Encargo breve 1 = En el listado, renombra "trash icon" como "garbage icon" en las líneas que van desde la que contiene "Where should I click to: Click the trash" hasta la que contiene "tap(414, 256)", ambas incluidas. Devuelve solo esas líneas, sin ningún otro cambio.

Fragmento del documento =
****

"El impulso de su mano fue como si me hubiese llevado en vilo hasta casa: no sentí el suelo bajo los pies."
Memorias de Leticia
Valle (y3)
Rosa Chacel
Leticia siente la euforia del director de teatro que recibe la ovación entusiasta del día del estreno. En sus devaneos adolescentes se confunden realidad y ficción. Como todo joven quiere llevarse la vida por delante, el argumento es vivir, la vejez y la muerte son sólo las dimensiones del teatro (parafraseando la idea de Gil de Biedma). Se siente en su elemento natural, piensa que si lleva el teatro a la realidad tendrá algo que admirar. La función ha comenzado, de ella depende saber mantenerlo. Ella es la creadora de la ficción y los actores harán lo que ella ordene y mande. Pero “esto no era como el teatro: un cuadro cerrado donde no se puede entrar y que no hay medio de alargar una vez terminado”. Se convierte así en chica autócrata, manipuladora y malvada, la malicia se impone a la ingenuidad e inocencia; aprendiz de mujer fatal parecida a la Lolita de Vladimir Nabokov.
Entramos en los secretos familiares al mismo tiempo que Leticia; le hace marcas a las botellas de coñac y descubre que su padre es bebedor. Ella lo sospecha porque cada día lo ve más solo, pronuncia mal las erres y repite las palabras. Comprueba que su tía está en el secreto y decide no estorbarles por humana cobardía.
La protagonista observa que Luisa y Daniel no se llevan bien. Hay diferencias en el matrimonio. “Y lo peor era que su marido le hacía comprender su inoportunidad sin ningún miramiento”. “No sé por qué, cuando yo veía que ni una línea de sus facciones cambiaba de expresión, pensaba siempre: no tiene serenidad, lo que le falta es serenidad, tiene tenacidad solamente”. No sé por qué, pero también percibo demasiada capacidad de observación para una niña de once años de edad.
Los sentimientos, deseos y ambiciones de Leticia cambian, se acompasan al paso de los meses. El apagamiento del invierno los arruga y empequeñece como a los lirones, como si los empozara en una sima profunda y no surgieran hasta la luz primaveral del mes de marzo.
Un día frío del mes de marzo, uno de los más tristes de su vida, visita al jardinero al otro lado del río. Su mujer acaba de dar a luz un niño hermoso. A la vuelta ve cómo una criada de alguna casa pudiente tira al río cuatro cachorros que lleva en una cesta todavía ciegos a la vida. Ella que es provida no vuelve a sentir el cambio climático porque su cuerpo helado se queda más frío que el ambiente. Se le corta la respiración, entra en ese estado en el que hay que pensar en respirar. Deja de exigir el aire limpio de forma mecánica esas trece veces por minuto. Se le satura la razón, se esfuerza en respirar.

****

Datos de ubicación de palabras y elementos:
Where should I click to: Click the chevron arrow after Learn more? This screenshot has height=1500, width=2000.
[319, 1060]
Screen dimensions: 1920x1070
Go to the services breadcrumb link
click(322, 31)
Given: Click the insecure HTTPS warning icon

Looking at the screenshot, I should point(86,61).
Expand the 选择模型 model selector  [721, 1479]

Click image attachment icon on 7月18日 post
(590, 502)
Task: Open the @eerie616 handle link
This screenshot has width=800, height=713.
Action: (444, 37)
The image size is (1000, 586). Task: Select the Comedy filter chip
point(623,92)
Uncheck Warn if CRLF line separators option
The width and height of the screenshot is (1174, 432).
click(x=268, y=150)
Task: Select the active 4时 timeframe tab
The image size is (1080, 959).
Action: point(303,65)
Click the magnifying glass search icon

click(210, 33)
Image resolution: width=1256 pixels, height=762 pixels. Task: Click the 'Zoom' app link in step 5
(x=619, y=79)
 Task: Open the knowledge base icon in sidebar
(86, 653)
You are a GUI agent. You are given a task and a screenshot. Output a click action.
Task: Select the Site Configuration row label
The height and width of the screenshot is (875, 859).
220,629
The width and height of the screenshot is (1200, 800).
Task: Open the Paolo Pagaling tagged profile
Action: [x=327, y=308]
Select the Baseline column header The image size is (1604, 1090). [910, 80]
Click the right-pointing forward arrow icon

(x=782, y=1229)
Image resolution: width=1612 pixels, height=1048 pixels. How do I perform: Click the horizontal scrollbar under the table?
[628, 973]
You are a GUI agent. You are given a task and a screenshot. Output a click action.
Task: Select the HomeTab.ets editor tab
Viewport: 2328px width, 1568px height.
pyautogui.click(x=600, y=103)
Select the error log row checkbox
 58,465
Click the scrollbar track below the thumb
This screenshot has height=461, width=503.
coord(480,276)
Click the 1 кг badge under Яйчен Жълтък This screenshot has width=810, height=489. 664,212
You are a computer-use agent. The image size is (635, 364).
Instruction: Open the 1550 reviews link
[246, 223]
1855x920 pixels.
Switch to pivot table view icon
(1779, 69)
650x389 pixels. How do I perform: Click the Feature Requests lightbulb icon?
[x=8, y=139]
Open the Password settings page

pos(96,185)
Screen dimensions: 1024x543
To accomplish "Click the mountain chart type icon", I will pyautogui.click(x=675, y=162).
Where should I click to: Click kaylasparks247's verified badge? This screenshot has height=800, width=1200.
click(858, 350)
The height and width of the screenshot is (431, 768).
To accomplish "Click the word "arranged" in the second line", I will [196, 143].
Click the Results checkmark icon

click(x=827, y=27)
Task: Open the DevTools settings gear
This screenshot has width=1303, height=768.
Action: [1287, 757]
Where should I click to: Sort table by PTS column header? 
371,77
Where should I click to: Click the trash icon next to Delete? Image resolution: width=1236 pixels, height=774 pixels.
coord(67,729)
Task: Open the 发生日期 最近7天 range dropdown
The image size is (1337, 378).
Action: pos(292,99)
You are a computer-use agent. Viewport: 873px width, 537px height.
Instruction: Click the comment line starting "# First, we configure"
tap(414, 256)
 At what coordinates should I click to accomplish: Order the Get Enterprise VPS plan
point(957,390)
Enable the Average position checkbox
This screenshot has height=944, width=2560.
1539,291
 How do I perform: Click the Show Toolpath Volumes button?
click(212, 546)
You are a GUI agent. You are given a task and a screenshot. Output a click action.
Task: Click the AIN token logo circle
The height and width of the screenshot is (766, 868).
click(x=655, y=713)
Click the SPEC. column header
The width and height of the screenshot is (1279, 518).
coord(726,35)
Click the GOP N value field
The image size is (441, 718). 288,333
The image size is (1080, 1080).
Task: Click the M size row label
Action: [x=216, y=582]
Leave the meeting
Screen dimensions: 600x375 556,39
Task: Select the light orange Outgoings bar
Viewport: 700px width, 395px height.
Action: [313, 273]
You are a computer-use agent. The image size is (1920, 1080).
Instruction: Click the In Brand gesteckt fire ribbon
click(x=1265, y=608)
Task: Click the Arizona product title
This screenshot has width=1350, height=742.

****

Encargo breve 2 = Transcribe, por favor, el pasaje de la reseña sobre Memorias de Leticia que empieza con las palabras "Entramos en los" y termina tras "años de edad.".

Respuesta completa 1 =
Where should I click to: Click the garbage icon next to Delete? Image resolution: width=1236 pixels, height=774 pixels.
coord(67,729)
Task: Open the 发生日期 最近7天 range dropdown
The image size is (1337, 378).
Action: pos(292,99)
You are a computer-use agent. Viewport: 873px width, 537px height.
Instruction: Click the comment line starting "# First, we configure"
tap(414, 256)

Respuesta completa 2 =
Entramos en los secretos familiares al mismo tiempo que Leticia; le hace marcas a las botellas de coñac y descubre que su padre es bebedor. Ella lo sospecha porque cada día lo ve más solo, pronuncia mal las erres y repite las palabras. Comprueba que su tía está en el secreto y decide no estorbarles por humana cobardía.
La protagonista observa que Luisa y Daniel no se llevan bien. Hay diferencias en el matrimonio. “Y lo peor era que su marido le hacía comprender su inoportunidad sin ningún miramiento”. “No sé por qué, cuando yo veía que ni una línea de sus facciones cambiaba de expresión, pensaba siempre: no tiene serenidad, lo que le falta es serenidad, tiene tenacidad solamente”. No sé por qué, pero también percibo demasiada capacidad de observación para una niña de once años de edad.